Peter Fidler (16 August 1769 – 17 December 1822) was a British surveyor, map-maker, fur trader and explorer who had a long career in the employ of the Hudson's Bay Company (HBC) in what later became Canada. He was born in Bolsover, Derbyshire, England and died at Fort Dauphin in present-day Manitoba. He married Mary (Methwewin) Mackagonne, a Cree woman, and together they had 14 children.

Career
Fidler joined the Hudson's Bay Company as a labourer at London and took up his post at York Factory in 1788. He was promoted to clerk and posted to Manchester House and South Branch House in what later became Saskatchewan within his first year. In 1790, he was transferred to Cumberland House and given training in surveying and astronomy by Philip Turnor who also trained David Thompson. On 23 December 1788, Thompson had seriously fractured his leg, forcing him to spend the next two winters at Cumberland House convalescing which gave Fidler the opportunity to accompany Turnor on an exploration expedition to the west from 1790 to 1792 attempting to find a route to Lake Athabaska  and Great Slave Lake and therefore a route to the Pacific Ocean. Although the river route to the west his employer sought was found not to exist, on this and following expeditions Fidler gathered data for the first of several maps that he produced. Information he gathered was incorporated into the maps of North America produced by Aaron Arrowsmith.
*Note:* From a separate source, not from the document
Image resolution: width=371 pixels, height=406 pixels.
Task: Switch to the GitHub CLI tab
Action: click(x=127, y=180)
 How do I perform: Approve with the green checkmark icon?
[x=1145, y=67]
In 1795, the London Committee of the HBC sent Fidler inland again, this time to map the area west of Lake Winnipegosis where Charles Thomas Isham had built three posts - Swan River House, Marlborough House, and Somerset House. Fidler helped Isham establish another fort at Carlton House (Assiniboine River), not to be confused with Fort Carlton (Saskatchewan River) which is a National Historic Site. The following May, Fidler moved on to Buckingham House as surveyor.
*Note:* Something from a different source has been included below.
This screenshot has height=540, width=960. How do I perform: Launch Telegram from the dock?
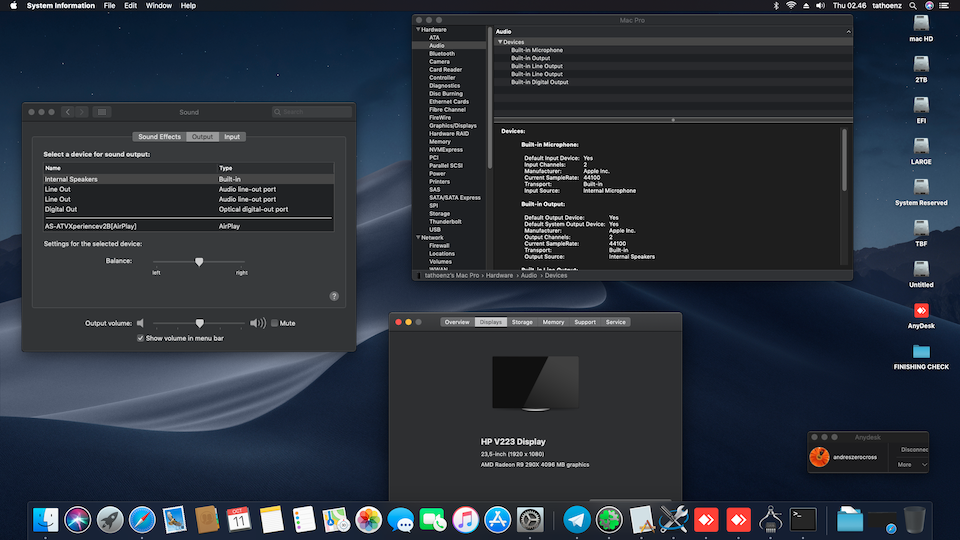point(576,520)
He established Bolsover House (near Meadow Lake, Saskatchewan) in 1799; Greenwich House at Lac la Biche, also in 1799, Chesterfield House in 1800; and Nottingham House in 1802. While at Chesterfield House, Fidler collected valuable information and maps about Blackfoot Confederacy territory throughout the Upper Missouri region, including two maps drawn by Ackomokki.

In 1806, after two years of harassment by Samuel Black of the rival North West Company, Fidler surrendered Nottingham House on Lake Athabasca and fled the post with his men.

Fidler was surveyor and district manager at Brandon House between 1814–1819, including when the post was plundered by a group of men who days later would be involved in the Battle of Seven Oaks.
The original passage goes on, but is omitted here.